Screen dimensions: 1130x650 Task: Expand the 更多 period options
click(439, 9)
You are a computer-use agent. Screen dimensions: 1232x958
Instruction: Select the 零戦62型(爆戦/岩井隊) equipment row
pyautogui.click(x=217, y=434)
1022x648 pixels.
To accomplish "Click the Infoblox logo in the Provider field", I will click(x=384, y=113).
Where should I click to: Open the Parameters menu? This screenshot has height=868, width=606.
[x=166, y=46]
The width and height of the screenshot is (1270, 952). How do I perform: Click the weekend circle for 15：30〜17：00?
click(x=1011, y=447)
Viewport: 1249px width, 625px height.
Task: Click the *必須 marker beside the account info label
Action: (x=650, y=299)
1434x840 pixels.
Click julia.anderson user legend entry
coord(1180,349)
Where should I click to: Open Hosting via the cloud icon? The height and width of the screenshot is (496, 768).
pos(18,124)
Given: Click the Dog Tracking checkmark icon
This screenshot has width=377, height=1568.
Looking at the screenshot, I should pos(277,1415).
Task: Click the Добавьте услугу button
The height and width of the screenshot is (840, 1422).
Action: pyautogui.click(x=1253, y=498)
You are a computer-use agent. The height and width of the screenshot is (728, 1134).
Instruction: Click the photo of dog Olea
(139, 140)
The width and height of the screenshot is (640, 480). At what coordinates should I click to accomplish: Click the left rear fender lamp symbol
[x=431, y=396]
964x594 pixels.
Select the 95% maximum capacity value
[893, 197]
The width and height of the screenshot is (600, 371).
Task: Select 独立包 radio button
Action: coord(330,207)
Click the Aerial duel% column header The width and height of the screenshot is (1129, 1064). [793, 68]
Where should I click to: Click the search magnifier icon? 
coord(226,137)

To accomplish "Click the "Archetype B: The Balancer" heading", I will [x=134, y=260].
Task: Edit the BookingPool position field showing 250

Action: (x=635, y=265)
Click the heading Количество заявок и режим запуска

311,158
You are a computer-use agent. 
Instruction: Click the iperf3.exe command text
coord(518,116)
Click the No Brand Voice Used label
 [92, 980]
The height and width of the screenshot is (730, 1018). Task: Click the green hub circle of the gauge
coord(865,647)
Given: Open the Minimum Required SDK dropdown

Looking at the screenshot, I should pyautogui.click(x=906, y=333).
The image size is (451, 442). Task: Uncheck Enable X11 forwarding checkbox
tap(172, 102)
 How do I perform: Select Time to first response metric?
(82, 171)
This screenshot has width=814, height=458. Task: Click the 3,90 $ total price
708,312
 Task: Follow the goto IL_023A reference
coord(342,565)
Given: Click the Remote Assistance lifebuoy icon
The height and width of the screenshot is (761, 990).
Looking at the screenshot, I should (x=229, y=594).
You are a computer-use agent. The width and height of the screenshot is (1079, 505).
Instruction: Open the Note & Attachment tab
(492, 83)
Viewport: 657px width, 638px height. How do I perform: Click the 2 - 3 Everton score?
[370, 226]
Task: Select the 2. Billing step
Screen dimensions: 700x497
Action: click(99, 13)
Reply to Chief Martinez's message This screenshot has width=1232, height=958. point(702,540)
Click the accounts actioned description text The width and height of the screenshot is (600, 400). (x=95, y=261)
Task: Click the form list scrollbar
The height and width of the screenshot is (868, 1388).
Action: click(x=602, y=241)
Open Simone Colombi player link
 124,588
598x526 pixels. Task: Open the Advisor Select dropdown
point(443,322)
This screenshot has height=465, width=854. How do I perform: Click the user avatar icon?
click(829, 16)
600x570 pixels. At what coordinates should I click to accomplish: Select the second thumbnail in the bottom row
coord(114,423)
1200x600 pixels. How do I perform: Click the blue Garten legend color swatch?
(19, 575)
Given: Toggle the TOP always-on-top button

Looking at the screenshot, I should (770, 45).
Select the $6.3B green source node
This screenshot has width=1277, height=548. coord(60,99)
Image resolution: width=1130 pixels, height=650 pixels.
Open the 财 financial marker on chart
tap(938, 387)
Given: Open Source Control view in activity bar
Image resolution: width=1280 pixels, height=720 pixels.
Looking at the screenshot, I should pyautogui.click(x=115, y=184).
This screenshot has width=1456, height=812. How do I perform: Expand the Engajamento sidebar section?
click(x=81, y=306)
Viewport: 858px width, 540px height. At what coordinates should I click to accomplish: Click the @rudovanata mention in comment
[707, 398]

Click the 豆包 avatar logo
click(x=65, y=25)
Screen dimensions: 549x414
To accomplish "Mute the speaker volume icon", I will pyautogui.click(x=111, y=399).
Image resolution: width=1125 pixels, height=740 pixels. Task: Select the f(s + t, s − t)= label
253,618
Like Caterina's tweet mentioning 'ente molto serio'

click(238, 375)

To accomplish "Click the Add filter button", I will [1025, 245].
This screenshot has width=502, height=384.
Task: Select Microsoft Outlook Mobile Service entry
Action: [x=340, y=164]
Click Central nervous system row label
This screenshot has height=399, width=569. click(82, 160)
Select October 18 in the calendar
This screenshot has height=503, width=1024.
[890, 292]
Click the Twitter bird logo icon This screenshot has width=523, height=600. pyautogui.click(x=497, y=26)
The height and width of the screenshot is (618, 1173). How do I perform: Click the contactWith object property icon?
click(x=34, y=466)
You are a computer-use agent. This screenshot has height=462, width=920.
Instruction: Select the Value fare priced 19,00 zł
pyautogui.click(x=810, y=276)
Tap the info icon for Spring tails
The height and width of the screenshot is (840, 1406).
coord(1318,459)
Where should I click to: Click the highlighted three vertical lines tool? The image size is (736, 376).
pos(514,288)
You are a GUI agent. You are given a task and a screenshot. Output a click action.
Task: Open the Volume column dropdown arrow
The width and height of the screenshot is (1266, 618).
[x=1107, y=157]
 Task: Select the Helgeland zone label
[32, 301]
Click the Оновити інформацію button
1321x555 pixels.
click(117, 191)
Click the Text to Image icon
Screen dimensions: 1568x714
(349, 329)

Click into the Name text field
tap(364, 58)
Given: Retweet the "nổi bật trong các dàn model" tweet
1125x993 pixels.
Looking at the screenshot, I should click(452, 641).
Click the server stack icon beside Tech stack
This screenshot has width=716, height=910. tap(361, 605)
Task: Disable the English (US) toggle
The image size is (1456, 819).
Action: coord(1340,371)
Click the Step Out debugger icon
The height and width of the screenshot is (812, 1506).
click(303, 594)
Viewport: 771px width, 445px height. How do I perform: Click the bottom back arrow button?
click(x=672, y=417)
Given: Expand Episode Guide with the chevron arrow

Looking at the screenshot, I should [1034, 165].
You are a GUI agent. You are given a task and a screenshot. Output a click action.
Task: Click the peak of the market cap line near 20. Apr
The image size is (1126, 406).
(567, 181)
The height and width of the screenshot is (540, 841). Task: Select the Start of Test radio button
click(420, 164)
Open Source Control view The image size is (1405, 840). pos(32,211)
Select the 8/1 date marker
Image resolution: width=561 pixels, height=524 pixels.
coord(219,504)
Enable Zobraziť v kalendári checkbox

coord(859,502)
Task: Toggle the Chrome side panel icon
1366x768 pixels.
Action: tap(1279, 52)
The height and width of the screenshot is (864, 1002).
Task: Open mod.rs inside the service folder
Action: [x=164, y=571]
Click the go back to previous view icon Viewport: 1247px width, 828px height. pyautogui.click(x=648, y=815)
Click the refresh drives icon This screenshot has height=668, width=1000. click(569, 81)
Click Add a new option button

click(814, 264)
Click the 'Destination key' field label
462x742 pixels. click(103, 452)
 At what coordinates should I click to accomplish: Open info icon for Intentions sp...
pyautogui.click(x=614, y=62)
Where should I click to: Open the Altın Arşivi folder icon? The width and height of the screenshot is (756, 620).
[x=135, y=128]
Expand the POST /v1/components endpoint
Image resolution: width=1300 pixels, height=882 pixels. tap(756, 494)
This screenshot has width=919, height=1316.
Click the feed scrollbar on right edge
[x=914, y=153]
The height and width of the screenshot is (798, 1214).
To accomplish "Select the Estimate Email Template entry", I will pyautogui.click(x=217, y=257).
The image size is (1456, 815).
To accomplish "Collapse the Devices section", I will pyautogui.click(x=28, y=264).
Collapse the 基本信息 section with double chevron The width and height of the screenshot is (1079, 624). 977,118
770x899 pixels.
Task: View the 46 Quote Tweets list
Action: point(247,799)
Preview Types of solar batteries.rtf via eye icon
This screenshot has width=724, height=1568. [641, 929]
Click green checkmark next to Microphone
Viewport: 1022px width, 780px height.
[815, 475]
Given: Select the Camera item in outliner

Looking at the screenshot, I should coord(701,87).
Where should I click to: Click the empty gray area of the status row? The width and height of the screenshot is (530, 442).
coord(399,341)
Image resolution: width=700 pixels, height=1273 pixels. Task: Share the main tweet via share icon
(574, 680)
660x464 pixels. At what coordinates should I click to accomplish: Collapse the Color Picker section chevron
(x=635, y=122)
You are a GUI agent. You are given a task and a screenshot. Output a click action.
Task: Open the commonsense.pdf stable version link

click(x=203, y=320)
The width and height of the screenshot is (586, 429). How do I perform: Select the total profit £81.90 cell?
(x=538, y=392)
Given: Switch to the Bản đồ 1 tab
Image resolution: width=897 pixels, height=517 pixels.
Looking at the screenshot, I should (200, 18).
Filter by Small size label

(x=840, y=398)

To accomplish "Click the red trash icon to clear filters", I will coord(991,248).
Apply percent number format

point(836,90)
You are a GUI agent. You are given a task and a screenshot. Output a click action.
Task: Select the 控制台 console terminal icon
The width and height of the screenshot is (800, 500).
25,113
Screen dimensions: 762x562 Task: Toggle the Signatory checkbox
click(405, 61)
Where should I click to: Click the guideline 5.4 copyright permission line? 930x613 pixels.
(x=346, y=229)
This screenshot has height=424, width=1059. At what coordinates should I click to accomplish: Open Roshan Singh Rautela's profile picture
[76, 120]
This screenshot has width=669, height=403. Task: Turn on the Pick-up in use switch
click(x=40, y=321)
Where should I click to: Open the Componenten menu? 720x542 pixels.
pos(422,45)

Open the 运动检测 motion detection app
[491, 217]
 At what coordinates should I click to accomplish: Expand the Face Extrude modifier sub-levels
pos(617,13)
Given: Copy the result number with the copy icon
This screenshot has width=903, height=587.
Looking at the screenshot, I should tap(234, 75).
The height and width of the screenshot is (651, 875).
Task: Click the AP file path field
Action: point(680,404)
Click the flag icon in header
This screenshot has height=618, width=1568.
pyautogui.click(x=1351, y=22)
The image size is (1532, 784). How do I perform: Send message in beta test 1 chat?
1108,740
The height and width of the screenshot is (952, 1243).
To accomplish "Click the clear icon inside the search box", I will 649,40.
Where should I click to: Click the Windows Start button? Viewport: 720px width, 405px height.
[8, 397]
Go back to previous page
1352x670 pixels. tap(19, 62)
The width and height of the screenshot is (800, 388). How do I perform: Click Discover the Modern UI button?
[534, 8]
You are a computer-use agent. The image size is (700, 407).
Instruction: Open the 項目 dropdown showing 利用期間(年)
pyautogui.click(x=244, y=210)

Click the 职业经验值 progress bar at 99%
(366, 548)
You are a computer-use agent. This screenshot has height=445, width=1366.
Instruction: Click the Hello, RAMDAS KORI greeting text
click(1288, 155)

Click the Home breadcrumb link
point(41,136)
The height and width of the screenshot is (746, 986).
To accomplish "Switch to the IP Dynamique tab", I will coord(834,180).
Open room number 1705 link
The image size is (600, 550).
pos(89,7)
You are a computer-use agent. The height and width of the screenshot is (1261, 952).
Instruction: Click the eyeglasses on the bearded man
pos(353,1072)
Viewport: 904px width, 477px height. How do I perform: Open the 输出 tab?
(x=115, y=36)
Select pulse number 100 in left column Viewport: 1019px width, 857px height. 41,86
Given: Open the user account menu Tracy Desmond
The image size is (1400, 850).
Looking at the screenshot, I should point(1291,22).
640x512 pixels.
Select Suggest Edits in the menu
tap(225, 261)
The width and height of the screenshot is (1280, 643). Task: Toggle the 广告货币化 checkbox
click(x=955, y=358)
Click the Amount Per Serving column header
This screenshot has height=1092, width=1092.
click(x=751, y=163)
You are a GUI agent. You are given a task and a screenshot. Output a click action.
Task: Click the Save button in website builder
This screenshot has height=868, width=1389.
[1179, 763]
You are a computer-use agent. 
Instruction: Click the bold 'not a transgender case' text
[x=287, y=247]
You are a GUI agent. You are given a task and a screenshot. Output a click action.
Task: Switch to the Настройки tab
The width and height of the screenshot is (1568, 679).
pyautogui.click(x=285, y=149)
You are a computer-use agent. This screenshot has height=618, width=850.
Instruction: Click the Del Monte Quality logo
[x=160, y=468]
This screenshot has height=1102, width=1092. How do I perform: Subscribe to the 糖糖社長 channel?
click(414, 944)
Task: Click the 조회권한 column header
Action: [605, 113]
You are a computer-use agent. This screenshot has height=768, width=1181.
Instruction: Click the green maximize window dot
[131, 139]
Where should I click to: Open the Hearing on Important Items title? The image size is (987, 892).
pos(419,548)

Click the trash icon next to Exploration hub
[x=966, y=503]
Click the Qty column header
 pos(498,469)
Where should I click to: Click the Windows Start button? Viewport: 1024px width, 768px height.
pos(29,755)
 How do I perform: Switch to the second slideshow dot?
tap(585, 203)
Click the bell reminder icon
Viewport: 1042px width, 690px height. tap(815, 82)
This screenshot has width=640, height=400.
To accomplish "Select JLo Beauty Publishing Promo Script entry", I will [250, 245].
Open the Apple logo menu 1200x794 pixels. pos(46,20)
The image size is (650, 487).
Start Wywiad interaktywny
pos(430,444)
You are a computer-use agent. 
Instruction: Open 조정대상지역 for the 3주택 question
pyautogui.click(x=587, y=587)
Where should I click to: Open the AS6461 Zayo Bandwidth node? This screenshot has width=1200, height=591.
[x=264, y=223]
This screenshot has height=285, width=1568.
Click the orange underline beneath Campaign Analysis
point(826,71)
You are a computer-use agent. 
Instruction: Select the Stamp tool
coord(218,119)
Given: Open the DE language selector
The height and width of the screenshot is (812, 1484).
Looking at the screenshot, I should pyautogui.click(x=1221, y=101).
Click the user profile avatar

→ What to produce: Bring together all lines from the listing that contain the word "checkmark".

→ Solution to the problem:
Given: Click the Dog Tracking checkmark icon
Click green checkmark next to Microphone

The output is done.